## Task requirements
Return the records word for word. Pictures do not belong in the copy.

## Pixel coordinate grounding data
BEGIN
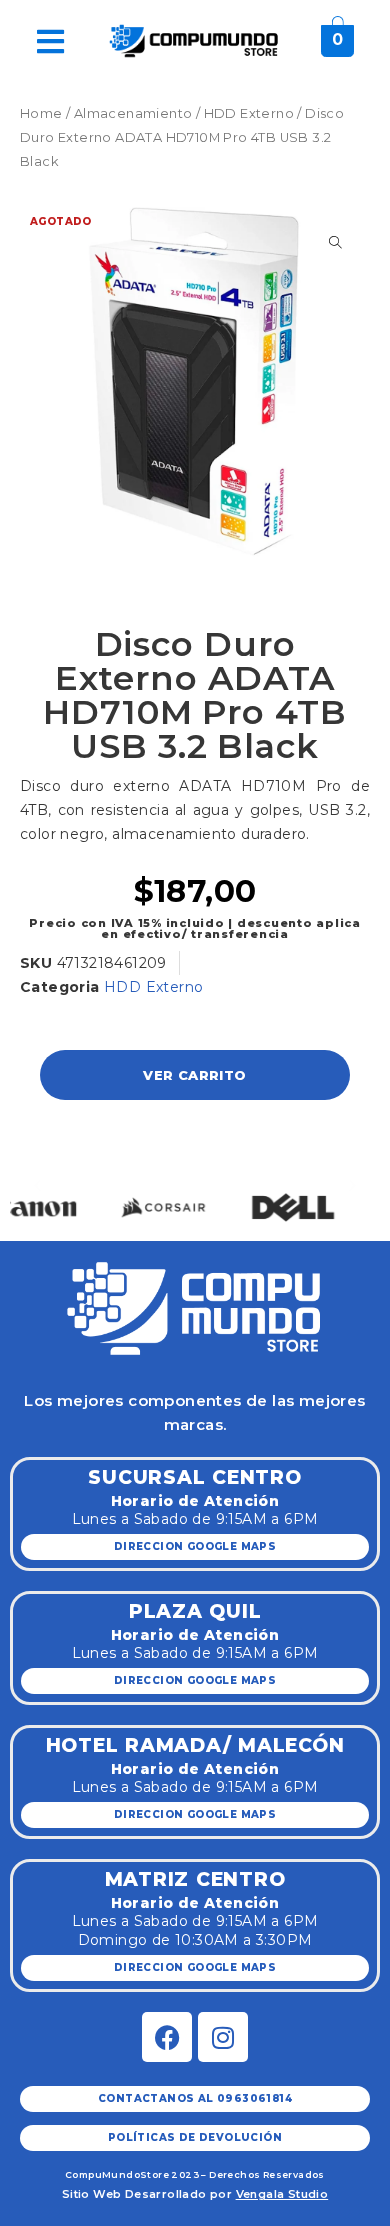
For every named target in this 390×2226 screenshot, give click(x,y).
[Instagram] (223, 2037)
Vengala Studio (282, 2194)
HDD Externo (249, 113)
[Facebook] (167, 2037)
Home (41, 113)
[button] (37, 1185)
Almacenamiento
END
## Answer section
For every named target in this 390×2226 screenshot, give click(x,y).
[Instagram] (223, 2037)
Vengala Studio (282, 2194)
HDD Externo (249, 113)
[Facebook] (167, 2037)
Home (41, 113)
[button] (37, 1185)
Almacenamiento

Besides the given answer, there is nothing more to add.